# PROBLEM TO SOLVE
Once the data has been read, return all of it precisely as written.

■ ■ ■ ■

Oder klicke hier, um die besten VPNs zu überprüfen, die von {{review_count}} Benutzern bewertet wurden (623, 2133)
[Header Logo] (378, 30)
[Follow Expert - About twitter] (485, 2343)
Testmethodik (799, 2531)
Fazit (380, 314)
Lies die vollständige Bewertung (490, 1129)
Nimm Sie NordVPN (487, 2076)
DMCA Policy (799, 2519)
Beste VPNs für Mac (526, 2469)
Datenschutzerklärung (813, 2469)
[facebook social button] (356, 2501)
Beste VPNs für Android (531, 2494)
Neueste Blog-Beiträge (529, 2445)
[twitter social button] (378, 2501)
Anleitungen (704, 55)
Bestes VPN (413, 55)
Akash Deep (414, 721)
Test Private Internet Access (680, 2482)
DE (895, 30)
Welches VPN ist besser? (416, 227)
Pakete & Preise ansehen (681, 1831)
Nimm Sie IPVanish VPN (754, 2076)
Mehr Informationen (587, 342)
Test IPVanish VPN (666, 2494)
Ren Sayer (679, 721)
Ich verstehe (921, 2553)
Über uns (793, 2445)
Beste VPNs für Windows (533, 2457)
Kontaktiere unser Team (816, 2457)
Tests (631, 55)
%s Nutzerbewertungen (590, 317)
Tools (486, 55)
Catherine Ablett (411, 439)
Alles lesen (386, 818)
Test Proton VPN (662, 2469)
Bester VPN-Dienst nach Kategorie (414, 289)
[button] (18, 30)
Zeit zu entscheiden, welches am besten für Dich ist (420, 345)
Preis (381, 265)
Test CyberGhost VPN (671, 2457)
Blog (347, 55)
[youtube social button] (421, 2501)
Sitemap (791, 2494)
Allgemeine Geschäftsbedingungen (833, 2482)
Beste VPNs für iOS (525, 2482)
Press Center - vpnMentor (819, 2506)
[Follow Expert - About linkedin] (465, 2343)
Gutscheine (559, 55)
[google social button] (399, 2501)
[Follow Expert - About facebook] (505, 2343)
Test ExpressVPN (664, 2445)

■ ■ ■ ■

# REPLY
Oder klicke hier, um die besten VPNs zu überprüfen, die von {{review_count}} Benutzern bewertet wurden (623, 2133)
[Header Logo] (378, 30)
[Follow Expert - About twitter] (485, 2343)
Testmethodik (799, 2531)
Fazit (380, 314)
Lies die vollständige Bewertung (490, 1129)
Nimm Sie NordVPN (487, 2076)
DMCA Policy (799, 2519)
Beste VPNs für Mac (526, 2469)
Datenschutzerklärung (813, 2469)
[facebook social button] (356, 2501)
Beste VPNs für Android (531, 2494)
Neueste Blog-Beiträge (529, 2445)
[twitter social button] (378, 2501)
Anleitungen (704, 55)
Bestes VPN (413, 55)
Akash Deep (414, 721)
Test Private Internet Access (680, 2482)
DE (895, 30)
Welches VPN ist besser? (416, 227)
Pakete & Preise ansehen (681, 1831)
Nimm Sie IPVanish VPN (754, 2076)
Mehr Informationen (587, 342)
Test IPVanish VPN (666, 2494)
Ren Sayer (679, 721)
Ich verstehe (921, 2553)
Über uns (793, 2445)
Beste VPNs für Windows (533, 2457)
Kontaktiere unser Team (816, 2457)
Tests (631, 55)
%s Nutzerbewertungen (590, 317)
Tools (486, 55)
Catherine Ablett (411, 439)
Alles lesen (386, 818)
Test Proton VPN (662, 2469)
Bester VPN-Dienst nach Kategorie (414, 289)
[button] (18, 30)
Zeit zu entscheiden, welches am besten für Dich ist (420, 345)
Preis (381, 265)
Test CyberGhost VPN (671, 2457)
Blog (347, 55)
[youtube social button] (421, 2501)
Sitemap (791, 2494)
Allgemeine Geschäftsbedingungen (833, 2482)
Beste VPNs für iOS (525, 2482)
Press Center - vpnMentor (819, 2506)
[Follow Expert - About linkedin] (465, 2343)
Gutscheine (559, 55)
[google social button] (399, 2501)
[Follow Expert - About facebook] (505, 2343)
Test ExpressVPN (664, 2445)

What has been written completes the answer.